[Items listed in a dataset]

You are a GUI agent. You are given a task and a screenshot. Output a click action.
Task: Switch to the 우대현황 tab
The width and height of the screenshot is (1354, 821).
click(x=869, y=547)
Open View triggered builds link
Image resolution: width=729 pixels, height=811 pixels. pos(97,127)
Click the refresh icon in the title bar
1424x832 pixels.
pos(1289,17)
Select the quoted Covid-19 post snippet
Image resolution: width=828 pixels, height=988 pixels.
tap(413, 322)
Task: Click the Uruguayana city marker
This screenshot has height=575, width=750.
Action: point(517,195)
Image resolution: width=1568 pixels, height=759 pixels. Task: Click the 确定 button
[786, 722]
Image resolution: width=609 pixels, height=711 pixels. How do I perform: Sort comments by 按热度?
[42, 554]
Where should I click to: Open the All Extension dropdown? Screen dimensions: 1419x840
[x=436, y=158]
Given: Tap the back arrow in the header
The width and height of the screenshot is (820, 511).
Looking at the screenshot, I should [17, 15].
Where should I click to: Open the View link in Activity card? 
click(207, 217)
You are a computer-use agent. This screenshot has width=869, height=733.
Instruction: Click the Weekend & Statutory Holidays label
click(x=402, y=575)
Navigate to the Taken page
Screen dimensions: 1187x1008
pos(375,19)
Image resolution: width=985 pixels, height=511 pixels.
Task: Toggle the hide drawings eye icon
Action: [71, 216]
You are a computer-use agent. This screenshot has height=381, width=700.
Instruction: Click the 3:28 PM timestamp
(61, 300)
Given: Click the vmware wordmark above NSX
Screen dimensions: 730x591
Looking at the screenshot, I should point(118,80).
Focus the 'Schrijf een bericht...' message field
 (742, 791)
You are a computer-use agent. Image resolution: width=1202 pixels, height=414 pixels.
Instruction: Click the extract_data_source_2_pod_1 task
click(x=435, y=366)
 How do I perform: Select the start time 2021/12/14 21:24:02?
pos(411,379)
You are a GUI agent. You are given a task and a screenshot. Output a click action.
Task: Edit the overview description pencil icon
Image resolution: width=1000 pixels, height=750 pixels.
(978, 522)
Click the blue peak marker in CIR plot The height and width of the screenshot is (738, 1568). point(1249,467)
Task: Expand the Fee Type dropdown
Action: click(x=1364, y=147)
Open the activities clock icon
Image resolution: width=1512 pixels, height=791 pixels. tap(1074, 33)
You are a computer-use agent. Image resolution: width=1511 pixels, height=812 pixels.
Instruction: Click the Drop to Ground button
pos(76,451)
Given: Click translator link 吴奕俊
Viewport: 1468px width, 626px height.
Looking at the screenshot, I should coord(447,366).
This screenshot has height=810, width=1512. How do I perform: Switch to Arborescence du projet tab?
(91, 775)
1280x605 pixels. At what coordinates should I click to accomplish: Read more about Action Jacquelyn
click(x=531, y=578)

Exercise details: Search the entries for the word "agent" and copy every line that holds it.

Result for this task:
You are a GUI agent. You are given a task and a screenshot. Output a click action.
You are a computer-use agent. This screenshot has width=869, height=733.
You are a computer-use agent. This screenshot has height=381, width=700.
You are a computer-use agent. Image resolution: width=1202 pixels, height=414 pixels.
You are a GUI agent. You are given a task and a screenshot. Output a click action.
You are a computer-use agent. Image resolution: width=1511 pixels, height=812 pixels.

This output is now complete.